>> START Supplied information

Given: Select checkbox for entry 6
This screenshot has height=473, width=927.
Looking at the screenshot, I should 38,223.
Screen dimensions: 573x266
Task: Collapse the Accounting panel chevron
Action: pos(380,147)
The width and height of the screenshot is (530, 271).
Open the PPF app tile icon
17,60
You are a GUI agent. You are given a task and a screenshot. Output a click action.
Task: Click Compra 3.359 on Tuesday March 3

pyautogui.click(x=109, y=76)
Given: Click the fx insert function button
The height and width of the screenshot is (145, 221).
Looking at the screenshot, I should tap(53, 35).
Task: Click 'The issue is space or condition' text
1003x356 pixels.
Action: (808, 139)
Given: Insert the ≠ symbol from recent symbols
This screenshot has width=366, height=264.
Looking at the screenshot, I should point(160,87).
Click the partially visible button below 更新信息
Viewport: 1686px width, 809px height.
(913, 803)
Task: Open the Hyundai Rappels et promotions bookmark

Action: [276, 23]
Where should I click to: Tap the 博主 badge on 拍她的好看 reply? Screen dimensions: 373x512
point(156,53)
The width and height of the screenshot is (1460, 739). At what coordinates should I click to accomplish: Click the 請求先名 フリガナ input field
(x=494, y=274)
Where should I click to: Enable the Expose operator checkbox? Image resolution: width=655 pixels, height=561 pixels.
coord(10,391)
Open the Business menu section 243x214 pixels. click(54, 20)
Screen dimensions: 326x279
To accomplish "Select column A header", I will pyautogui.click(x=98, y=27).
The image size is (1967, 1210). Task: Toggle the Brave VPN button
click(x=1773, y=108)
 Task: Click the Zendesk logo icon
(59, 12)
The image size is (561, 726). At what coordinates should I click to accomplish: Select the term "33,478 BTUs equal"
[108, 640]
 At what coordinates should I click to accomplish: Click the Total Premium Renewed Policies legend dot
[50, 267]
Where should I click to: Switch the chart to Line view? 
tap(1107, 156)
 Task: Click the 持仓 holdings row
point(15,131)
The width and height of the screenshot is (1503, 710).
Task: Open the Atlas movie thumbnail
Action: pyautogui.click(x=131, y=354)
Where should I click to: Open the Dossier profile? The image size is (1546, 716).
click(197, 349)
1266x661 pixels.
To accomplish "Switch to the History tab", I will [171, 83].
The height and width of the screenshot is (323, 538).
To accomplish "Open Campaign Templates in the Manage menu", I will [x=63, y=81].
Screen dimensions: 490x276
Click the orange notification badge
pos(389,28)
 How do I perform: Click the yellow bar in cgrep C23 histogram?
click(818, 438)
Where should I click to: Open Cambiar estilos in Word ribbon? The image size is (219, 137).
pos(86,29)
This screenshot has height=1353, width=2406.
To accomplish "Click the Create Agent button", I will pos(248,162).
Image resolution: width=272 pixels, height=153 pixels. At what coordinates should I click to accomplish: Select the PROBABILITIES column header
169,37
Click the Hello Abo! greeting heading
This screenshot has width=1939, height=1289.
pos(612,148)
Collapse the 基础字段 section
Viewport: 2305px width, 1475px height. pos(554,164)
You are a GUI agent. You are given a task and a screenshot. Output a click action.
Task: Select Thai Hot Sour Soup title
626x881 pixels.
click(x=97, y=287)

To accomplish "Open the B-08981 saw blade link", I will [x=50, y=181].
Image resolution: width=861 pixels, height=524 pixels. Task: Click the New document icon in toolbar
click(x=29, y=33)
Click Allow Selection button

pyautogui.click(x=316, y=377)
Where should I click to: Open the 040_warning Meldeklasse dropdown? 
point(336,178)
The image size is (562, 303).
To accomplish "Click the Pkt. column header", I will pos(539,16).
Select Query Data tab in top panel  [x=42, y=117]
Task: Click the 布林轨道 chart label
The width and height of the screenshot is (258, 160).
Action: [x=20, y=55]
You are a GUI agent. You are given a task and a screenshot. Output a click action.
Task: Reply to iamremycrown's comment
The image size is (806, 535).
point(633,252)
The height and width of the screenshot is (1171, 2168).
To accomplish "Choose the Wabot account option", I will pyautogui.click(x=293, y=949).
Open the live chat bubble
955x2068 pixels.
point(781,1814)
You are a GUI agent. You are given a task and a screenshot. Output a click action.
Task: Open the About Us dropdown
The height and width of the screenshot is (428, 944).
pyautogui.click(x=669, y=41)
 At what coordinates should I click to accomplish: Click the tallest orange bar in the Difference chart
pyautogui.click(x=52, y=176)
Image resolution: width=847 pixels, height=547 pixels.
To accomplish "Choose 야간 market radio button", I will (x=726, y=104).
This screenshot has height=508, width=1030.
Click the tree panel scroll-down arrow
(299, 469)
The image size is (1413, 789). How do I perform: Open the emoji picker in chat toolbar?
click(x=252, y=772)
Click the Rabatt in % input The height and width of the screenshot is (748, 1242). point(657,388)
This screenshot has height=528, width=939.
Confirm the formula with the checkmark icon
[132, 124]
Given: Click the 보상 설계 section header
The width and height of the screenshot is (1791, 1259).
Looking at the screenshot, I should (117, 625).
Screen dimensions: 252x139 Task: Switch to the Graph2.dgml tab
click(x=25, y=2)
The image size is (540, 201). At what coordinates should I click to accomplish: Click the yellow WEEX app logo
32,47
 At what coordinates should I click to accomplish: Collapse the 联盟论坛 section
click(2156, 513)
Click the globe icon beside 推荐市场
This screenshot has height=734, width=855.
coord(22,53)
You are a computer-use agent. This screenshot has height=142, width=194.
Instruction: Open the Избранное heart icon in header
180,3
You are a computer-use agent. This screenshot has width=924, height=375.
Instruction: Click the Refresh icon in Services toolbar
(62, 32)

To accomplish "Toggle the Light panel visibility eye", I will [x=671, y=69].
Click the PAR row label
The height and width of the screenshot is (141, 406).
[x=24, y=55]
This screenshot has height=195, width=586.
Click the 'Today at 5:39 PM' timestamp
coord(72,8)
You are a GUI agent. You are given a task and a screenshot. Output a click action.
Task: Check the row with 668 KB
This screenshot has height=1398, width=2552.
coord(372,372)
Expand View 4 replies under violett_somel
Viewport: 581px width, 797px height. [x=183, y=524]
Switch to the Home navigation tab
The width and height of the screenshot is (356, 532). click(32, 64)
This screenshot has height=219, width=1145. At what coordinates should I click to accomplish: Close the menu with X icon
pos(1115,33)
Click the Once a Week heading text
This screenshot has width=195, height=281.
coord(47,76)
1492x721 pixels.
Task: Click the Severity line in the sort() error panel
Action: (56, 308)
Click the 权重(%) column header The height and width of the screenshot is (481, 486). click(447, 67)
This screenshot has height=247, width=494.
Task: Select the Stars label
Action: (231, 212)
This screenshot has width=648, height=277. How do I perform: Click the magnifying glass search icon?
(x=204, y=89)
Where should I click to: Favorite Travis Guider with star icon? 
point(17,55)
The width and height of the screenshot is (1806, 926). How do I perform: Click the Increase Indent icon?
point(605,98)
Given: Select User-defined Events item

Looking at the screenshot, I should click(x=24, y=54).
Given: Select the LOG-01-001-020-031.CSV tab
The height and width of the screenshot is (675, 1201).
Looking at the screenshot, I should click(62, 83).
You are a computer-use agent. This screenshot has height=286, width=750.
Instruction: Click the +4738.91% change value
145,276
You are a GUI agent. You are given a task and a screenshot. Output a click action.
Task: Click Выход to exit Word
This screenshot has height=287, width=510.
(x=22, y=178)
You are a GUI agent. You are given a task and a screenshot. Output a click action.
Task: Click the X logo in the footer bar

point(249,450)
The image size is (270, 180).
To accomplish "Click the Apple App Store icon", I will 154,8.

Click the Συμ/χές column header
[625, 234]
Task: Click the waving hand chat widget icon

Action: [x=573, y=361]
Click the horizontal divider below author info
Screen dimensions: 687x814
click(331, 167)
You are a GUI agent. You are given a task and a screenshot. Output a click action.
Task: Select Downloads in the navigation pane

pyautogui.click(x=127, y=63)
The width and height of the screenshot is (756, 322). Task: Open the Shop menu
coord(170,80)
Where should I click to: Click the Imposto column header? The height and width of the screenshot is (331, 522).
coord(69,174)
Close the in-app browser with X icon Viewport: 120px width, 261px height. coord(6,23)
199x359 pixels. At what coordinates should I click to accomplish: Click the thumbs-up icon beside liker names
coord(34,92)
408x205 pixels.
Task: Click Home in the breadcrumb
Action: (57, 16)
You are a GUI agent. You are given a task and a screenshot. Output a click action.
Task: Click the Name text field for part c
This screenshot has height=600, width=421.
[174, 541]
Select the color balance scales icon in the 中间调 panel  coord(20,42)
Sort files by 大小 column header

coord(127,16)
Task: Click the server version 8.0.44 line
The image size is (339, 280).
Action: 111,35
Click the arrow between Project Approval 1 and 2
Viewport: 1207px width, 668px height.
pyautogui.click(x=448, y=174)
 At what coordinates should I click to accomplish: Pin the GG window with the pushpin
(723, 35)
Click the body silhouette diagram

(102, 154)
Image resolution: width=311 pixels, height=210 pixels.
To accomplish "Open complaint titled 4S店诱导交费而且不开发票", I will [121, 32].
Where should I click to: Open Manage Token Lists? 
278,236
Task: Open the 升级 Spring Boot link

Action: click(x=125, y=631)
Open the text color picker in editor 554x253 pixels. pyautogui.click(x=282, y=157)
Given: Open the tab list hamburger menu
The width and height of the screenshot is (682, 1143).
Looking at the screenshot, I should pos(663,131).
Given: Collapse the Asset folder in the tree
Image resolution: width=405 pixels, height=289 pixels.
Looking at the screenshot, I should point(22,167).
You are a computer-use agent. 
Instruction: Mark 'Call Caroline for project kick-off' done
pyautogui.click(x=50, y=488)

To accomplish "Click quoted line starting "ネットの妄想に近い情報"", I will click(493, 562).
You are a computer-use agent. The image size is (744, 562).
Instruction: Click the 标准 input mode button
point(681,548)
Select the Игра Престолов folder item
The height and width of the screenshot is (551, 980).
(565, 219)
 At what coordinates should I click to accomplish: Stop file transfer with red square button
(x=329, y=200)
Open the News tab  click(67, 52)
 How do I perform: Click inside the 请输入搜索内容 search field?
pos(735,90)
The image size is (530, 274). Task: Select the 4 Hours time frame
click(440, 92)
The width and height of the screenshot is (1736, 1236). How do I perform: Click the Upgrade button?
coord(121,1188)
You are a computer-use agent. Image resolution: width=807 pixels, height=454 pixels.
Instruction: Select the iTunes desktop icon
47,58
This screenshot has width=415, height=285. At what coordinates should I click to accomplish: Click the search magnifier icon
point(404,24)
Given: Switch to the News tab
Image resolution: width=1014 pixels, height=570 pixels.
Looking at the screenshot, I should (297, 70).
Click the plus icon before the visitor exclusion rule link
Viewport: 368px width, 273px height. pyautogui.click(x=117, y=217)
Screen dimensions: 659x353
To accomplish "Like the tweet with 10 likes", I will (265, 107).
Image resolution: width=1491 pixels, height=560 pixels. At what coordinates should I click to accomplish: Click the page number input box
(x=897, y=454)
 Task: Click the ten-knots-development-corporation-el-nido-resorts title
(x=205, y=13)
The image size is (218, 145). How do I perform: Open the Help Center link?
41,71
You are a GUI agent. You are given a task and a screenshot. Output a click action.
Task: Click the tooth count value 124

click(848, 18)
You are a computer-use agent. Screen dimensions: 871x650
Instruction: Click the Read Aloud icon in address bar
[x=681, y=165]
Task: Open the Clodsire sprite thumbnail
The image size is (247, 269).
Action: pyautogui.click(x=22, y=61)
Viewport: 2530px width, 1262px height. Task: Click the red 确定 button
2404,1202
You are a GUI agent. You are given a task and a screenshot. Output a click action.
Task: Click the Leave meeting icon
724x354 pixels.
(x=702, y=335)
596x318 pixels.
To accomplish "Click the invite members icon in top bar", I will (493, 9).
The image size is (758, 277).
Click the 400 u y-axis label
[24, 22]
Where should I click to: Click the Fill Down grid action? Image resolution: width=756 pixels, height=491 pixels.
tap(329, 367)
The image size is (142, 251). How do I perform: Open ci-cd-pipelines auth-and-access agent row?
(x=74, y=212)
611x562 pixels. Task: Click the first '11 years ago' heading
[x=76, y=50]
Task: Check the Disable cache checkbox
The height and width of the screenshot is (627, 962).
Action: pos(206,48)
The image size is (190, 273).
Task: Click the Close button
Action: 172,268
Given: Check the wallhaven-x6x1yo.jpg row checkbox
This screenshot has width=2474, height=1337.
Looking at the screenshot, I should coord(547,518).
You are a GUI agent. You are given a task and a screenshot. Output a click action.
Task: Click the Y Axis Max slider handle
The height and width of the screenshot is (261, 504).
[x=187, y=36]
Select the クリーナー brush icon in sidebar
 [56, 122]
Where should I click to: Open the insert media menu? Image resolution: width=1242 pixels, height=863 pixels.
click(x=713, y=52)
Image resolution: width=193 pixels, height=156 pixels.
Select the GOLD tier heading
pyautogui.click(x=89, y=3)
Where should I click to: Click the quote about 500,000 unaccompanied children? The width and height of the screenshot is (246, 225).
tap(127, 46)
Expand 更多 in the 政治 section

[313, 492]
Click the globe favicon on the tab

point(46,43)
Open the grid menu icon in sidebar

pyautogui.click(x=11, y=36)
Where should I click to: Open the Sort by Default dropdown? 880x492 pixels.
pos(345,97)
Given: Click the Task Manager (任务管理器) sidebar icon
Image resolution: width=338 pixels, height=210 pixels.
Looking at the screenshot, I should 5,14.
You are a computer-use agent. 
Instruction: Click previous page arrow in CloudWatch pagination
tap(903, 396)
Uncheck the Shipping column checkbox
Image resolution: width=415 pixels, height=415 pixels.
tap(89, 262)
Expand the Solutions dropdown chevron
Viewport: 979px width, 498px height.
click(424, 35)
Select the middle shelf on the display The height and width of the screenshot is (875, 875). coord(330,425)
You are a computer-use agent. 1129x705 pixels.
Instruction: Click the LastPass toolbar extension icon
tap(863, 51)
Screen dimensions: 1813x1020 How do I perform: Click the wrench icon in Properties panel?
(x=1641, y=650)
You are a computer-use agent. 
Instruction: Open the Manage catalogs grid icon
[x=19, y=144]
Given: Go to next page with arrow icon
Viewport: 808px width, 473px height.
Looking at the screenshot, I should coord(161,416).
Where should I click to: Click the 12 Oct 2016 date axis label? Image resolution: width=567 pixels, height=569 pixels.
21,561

>> END Supplied information

Quote from the listing the part that opens with the line containing "will [x=50, y=181]." and closes with the line containing "will (x=726, y=104).", both of those lines included.

Result of this exercise.
To accomplish "Open the B-08981 saw blade link", I will [x=50, y=181].
Image resolution: width=861 pixels, height=524 pixels. Task: Click the New document icon in toolbar
click(x=29, y=33)
Click Allow Selection button

pyautogui.click(x=316, y=377)
Where should I click to: Open the 040_warning Meldeklasse dropdown? 
point(336,178)
The image size is (562, 303).
To accomplish "Click the Pkt. column header", I will pos(539,16).
Select Query Data tab in top panel  [x=42, y=117]
Task: Click the 布林轨道 chart label
The width and height of the screenshot is (258, 160).
Action: [x=20, y=55]
You are a GUI agent. You are given a task and a screenshot. Output a click action.
Task: Reply to iamremycrown's comment
The image size is (806, 535).
point(633,252)
The height and width of the screenshot is (1171, 2168).
To accomplish "Choose the Wabot account option", I will pyautogui.click(x=293, y=949).
Open the live chat bubble
955x2068 pixels.
point(781,1814)
You are a GUI agent. You are given a task and a screenshot. Output a click action.
Task: Open the About Us dropdown
The height and width of the screenshot is (428, 944).
pyautogui.click(x=669, y=41)
 At what coordinates should I click to accomplish: Click the tallest orange bar in the Difference chart
pyautogui.click(x=52, y=176)
Image resolution: width=847 pixels, height=547 pixels.
To accomplish "Choose 야간 market radio button", I will (x=726, y=104).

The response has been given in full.